Fix (the "no ready endpoints" case)

MetalLB itself does not need to be touched. Fix readiness on the underlying app and MetalLB will re-elect a speaker and re-announce the IP automatically.

kubectl describe pod -n <ns> <pod>          # readiness probe details, recent events
kubectl logs -n <ns> <pod> --previous       # if it has crashed

If the readiness regression turns out to be a backend-auth issue, see the pg_hba runbook.

Why this happens

MetalLB in L2 mode will only advertise an IP from a node that has at least one Ready endpoint cluster-wide. When the last endpoint flips to NotReady, the elected speaker logs serviceWithdrawn ... reason=notOwner and stops answering ARP for that IP. This is correct behavior: there is nothing healthy to send traffic to. Once any endpoint becomes Ready again, a speaker takes ownership and ARP starts working.
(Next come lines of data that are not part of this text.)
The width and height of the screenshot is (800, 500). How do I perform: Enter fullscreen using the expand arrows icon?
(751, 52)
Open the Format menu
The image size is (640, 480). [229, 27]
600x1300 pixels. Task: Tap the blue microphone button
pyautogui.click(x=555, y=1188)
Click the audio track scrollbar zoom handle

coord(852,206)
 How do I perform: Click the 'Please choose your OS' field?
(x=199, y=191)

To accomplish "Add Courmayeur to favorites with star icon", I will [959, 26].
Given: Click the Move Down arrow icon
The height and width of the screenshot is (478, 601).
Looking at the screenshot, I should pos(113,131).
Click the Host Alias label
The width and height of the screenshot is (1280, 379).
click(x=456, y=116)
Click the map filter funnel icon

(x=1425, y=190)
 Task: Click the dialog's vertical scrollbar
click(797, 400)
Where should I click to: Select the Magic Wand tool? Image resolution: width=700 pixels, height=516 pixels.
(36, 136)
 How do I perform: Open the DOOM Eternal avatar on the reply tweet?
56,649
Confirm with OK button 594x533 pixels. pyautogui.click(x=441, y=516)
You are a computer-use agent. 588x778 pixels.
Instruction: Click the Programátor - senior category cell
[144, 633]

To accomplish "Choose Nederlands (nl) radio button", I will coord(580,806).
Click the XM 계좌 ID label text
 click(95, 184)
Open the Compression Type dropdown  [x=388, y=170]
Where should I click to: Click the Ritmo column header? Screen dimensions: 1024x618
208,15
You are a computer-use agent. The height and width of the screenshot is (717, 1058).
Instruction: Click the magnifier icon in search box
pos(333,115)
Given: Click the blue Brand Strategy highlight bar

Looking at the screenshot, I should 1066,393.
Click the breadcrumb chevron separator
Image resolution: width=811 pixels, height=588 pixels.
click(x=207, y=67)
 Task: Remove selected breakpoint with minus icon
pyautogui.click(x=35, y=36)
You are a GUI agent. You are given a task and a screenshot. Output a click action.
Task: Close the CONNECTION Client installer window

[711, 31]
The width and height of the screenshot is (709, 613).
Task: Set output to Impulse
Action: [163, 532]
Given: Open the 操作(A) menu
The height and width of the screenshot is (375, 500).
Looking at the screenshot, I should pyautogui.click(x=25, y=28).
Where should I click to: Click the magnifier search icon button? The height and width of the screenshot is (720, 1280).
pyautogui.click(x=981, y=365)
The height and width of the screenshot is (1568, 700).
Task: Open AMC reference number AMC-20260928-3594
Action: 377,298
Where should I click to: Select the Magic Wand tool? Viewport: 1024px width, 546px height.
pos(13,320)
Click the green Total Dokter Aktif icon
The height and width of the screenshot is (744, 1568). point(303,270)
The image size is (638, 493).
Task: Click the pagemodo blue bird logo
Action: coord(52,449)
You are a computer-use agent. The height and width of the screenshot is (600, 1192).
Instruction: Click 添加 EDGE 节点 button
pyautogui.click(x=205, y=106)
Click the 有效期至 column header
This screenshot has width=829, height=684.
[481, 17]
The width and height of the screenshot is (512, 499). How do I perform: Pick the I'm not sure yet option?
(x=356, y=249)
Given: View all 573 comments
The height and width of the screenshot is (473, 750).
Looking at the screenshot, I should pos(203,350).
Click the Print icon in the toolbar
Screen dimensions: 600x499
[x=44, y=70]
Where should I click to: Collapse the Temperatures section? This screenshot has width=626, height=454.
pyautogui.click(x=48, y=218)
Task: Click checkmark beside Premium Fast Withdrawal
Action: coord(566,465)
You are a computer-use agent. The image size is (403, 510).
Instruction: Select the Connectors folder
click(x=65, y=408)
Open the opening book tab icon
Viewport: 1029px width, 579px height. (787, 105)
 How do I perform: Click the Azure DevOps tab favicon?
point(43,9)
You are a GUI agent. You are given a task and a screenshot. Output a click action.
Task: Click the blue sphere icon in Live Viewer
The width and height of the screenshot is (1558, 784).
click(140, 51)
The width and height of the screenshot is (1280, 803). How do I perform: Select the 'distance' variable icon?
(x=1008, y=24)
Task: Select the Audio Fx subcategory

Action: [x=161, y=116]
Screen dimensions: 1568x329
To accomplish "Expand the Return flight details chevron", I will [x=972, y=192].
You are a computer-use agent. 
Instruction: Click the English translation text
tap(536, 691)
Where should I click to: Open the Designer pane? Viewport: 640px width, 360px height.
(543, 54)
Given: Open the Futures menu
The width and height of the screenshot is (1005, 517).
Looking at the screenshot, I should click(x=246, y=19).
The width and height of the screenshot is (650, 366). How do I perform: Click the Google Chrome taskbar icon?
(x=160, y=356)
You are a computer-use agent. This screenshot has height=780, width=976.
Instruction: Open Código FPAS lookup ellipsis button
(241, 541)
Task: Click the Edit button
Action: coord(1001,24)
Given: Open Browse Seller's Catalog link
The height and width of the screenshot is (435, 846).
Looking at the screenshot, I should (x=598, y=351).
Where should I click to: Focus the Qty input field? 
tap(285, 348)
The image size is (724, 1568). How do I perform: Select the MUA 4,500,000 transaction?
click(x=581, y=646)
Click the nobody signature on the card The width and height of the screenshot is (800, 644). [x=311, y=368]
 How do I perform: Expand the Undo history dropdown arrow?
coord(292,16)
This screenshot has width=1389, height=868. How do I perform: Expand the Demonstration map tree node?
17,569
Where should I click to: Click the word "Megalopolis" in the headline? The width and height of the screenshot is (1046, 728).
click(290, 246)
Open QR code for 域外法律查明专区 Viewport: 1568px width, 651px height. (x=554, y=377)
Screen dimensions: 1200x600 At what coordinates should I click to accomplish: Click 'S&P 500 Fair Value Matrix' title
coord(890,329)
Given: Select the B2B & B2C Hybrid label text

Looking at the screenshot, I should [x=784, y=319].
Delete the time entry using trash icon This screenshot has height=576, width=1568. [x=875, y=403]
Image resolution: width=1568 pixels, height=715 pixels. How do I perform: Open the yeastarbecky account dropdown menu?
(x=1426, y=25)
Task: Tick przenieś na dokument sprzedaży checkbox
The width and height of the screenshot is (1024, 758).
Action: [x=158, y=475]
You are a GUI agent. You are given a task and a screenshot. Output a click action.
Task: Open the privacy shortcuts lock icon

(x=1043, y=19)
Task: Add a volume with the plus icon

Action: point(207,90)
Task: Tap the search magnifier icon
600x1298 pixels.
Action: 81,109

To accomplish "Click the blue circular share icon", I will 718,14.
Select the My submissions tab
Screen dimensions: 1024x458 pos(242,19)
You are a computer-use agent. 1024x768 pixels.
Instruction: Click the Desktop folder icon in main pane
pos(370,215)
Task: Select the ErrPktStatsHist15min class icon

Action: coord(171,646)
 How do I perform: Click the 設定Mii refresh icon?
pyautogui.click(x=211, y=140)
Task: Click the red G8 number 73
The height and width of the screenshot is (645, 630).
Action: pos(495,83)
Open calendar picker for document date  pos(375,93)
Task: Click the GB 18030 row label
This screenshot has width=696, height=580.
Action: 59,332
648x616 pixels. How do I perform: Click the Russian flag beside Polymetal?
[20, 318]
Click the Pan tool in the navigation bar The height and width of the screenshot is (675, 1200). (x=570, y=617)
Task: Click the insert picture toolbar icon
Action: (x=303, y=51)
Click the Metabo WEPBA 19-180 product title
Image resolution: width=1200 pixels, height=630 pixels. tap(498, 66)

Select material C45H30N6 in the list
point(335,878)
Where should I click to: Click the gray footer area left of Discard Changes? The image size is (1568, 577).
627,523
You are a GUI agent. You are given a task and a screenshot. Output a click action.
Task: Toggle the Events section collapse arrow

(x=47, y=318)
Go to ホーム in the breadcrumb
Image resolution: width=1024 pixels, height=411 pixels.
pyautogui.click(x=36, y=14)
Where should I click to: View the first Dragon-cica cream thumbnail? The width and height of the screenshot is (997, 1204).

Quick check that MetalLB itself is fine

kubectl get ipaddresspool,l2advertisement -n metallb-system
kubectl get pod -n metallb-system -o wide      # 1 controller + N speakers, all Running
kubectl get svc -A --field-selector spec.type=LoadBalancer

If all three look right and the right speaker is logging serviceAnnounced for your IP, the problem is downstream of MetalLB.